- SHORT PROBLEM
In the passage describing the plant that dyers use, how many times are the leaves cut from the same root before they are ground?

- SOURCE DOCUMENT
There is a little river and large ponds-it gives you a good sight of the Country about, wch is pretty much inclosed and woods a rich deep Country and so the roads bad. There are severall high hills that I was on that gave a large prospect to ye eye. I saw some of this land improved in the produce of woods wch ye dyers use-its ordered in this manner, all the Summer season if drie for 4 or 5 months they sow it or plant it, but I thinke its sown-then its very Clean wedd when grown up a little out of ye ground, for it rises no higher then Lettice and Much in such tuffts; ye Coullour off ye Leafe is much like Scabins and the shape Resembling that: this they Cutt of Close to ye ground and soe out of ye same roofe Springs the Leafe againe, this they do 4 tymes, then in a Mill wth a horse they Grind the Leaves into a paste, so make it up in balls and drye them in a Penthouse to secure it from raine-only the wind dryes it. This plantation of about 12 acres would Employ 2 or 3 ffamilyes Men, Women and Children, and so they Generally Come and Make little hutts for themselves for ye Season to tend it.

Here I saw flax In the growth. The smell of the Woode is so strong and offencive you can scarce beare it at ye Mill: I could not fforse my horse neare it.

- EXCERPTED RECORDS

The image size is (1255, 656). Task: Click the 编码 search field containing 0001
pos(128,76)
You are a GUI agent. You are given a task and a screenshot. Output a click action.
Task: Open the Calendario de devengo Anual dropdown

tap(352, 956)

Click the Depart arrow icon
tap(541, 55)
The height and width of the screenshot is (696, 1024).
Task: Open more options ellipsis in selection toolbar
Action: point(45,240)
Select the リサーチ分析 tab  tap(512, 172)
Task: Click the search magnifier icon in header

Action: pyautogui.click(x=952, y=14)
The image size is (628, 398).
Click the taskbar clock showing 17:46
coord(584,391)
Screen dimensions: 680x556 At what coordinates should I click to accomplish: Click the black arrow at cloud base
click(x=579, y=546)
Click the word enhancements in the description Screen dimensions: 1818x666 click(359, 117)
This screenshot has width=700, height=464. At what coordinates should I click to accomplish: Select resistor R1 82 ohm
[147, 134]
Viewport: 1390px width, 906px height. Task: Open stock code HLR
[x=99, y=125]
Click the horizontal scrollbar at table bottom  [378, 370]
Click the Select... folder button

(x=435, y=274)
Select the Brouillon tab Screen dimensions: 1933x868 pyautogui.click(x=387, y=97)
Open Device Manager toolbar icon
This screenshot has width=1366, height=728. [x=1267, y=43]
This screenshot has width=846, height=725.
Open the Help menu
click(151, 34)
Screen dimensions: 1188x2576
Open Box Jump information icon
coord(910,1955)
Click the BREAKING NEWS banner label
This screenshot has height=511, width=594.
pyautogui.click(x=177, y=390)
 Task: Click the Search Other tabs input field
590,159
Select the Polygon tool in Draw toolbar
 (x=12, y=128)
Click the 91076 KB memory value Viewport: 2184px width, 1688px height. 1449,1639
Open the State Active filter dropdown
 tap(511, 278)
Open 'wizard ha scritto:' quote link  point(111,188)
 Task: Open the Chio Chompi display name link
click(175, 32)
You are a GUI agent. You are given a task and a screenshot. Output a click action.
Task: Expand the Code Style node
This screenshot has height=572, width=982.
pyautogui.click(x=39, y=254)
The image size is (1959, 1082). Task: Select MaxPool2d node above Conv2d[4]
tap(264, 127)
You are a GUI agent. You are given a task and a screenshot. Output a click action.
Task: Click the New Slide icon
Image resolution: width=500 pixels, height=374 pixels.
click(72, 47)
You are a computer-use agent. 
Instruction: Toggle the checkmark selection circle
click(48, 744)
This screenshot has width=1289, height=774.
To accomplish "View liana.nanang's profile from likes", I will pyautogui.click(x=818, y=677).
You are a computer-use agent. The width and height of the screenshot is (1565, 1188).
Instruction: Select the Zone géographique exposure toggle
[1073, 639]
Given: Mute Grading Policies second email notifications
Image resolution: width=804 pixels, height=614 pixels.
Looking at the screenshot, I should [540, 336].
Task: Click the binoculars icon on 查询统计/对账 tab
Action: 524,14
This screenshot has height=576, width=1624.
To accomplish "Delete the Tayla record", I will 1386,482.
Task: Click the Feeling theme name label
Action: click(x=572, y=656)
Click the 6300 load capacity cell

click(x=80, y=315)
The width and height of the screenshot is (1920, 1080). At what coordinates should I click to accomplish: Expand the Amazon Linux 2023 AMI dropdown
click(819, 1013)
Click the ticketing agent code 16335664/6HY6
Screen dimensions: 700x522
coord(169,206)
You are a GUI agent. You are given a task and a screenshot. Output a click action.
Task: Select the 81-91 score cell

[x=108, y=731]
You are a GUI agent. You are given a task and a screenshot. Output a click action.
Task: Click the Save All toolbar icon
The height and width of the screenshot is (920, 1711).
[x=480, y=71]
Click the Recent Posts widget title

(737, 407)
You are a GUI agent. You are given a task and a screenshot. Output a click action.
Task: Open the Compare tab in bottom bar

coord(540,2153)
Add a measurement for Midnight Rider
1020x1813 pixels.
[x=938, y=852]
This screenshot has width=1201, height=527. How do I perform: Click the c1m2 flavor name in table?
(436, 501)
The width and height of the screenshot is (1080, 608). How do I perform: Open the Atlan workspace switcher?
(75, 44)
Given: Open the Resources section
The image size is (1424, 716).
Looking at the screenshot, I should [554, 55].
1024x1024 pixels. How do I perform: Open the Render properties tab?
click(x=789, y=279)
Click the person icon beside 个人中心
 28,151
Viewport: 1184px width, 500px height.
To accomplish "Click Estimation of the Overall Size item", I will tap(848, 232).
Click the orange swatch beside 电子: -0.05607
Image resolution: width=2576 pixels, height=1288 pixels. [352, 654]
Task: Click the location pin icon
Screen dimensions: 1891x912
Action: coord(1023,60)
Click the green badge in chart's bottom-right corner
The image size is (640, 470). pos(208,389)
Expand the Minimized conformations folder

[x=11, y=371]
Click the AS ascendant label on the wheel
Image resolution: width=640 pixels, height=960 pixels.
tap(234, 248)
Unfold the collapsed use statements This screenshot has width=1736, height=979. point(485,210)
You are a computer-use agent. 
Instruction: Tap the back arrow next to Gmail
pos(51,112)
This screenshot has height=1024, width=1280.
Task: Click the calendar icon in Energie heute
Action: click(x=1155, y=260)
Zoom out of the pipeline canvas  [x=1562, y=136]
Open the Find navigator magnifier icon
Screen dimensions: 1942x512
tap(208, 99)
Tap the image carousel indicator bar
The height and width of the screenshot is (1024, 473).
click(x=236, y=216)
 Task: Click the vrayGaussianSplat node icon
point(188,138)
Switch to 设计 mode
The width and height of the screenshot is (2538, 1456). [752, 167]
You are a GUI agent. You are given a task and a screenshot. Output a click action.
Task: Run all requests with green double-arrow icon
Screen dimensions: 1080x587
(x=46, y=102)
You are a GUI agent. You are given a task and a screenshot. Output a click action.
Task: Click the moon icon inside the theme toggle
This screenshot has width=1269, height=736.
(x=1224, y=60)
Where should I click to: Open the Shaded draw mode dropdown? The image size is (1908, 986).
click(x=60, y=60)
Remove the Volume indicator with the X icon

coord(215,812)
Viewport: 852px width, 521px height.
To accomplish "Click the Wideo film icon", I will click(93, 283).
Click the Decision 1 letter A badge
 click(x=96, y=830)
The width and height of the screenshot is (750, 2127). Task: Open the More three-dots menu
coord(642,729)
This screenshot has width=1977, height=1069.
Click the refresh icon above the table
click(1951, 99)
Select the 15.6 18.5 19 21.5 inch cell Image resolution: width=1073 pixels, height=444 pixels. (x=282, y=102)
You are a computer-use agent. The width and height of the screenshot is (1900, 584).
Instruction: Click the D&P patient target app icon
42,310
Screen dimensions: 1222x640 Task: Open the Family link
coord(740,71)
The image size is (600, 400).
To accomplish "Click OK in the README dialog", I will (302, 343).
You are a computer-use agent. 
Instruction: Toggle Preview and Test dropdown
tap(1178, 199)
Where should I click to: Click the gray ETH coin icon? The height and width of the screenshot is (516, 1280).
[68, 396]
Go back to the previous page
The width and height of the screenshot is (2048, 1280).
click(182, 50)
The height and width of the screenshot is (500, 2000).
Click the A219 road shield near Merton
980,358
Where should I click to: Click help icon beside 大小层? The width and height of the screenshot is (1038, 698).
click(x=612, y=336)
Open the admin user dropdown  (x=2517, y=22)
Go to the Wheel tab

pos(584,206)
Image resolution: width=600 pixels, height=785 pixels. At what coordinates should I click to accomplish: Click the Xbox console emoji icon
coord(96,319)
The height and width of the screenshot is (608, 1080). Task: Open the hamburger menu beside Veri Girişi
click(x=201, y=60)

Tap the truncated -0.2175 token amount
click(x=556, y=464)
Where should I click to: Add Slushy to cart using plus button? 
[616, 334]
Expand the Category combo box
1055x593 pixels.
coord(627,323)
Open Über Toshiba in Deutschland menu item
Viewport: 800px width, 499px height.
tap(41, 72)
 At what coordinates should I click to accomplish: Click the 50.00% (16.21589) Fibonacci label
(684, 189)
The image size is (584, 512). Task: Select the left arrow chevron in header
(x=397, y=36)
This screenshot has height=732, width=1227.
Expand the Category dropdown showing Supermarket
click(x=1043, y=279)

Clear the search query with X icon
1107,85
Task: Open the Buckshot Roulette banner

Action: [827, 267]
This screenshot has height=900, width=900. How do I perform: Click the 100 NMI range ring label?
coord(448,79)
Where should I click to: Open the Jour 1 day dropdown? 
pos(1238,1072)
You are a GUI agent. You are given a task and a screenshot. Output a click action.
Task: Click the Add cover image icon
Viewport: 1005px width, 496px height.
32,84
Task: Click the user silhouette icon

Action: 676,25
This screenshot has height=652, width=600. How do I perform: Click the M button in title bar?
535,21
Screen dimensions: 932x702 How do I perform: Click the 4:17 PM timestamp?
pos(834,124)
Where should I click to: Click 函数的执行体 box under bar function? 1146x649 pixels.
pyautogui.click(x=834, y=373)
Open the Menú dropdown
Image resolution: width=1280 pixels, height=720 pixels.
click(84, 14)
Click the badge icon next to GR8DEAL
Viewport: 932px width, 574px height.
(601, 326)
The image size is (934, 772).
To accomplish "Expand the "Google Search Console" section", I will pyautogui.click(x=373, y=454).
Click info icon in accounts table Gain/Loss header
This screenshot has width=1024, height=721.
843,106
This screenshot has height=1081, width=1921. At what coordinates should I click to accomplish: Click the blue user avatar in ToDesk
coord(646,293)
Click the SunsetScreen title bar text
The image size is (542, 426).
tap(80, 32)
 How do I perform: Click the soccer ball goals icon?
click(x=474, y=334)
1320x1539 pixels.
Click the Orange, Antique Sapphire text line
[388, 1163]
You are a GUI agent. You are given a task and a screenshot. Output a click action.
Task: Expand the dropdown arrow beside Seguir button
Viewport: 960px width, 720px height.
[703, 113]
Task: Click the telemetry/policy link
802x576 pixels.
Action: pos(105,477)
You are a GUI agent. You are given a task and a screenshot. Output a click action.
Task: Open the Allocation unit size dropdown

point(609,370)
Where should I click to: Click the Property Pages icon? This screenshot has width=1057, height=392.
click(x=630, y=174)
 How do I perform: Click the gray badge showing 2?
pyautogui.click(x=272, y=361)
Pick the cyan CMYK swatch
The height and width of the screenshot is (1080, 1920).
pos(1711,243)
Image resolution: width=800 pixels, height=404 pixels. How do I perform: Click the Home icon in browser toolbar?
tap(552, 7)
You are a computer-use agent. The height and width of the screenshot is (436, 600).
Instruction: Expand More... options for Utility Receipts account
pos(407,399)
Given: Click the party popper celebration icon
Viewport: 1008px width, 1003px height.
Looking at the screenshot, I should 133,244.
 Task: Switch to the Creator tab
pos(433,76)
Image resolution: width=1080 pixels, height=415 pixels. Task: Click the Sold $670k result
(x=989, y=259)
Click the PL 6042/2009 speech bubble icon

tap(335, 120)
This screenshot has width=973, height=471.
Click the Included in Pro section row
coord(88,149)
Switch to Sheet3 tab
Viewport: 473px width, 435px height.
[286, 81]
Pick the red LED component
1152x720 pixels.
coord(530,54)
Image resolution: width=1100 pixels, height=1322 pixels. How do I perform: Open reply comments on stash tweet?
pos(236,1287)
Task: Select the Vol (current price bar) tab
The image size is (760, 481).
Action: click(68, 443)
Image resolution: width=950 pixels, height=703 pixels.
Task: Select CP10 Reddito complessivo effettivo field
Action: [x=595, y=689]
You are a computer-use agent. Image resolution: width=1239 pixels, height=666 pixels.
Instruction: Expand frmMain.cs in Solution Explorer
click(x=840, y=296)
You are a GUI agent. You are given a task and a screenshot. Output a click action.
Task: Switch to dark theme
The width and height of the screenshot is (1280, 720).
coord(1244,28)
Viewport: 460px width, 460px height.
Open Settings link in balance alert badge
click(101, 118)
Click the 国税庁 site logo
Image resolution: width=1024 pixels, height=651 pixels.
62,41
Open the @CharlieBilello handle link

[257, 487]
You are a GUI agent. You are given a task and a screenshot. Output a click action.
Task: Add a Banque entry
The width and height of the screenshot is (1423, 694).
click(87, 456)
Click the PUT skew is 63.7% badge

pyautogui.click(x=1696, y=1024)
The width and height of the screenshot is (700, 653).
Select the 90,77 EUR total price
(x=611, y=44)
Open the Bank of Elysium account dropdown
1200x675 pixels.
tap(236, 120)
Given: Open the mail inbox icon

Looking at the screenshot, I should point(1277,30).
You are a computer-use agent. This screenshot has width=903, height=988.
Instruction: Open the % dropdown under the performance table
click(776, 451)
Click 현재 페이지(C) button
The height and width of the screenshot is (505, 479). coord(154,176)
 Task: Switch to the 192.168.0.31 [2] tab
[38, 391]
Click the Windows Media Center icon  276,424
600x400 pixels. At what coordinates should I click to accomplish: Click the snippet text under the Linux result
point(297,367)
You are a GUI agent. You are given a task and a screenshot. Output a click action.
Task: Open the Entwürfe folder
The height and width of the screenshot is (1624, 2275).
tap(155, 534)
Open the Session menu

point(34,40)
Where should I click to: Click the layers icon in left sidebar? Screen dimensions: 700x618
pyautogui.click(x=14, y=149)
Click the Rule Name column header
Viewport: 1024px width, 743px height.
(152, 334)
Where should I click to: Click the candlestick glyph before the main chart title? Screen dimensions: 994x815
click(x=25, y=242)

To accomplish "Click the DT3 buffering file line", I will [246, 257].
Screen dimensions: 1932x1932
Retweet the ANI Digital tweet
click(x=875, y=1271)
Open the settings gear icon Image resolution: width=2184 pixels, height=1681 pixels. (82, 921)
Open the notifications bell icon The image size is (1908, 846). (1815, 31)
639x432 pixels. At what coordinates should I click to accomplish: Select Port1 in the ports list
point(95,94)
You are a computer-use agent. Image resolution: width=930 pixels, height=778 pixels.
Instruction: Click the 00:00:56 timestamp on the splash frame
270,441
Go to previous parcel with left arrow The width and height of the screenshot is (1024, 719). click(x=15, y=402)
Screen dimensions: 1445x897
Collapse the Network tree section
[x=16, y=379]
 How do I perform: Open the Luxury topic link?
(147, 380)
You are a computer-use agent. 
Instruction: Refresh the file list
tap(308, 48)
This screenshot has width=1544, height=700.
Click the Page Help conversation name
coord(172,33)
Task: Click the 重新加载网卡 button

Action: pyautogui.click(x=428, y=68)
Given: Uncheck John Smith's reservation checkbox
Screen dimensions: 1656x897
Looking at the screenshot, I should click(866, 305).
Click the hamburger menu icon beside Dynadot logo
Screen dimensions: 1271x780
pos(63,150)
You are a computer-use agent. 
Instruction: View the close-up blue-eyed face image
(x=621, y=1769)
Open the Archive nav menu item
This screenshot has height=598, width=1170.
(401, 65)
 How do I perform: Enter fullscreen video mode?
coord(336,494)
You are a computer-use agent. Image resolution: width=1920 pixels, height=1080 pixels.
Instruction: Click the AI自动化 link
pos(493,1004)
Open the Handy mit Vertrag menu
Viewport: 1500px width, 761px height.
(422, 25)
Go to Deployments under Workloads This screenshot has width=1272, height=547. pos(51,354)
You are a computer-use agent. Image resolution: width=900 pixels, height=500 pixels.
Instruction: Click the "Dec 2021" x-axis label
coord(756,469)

- TASK OUTPUT
Four times.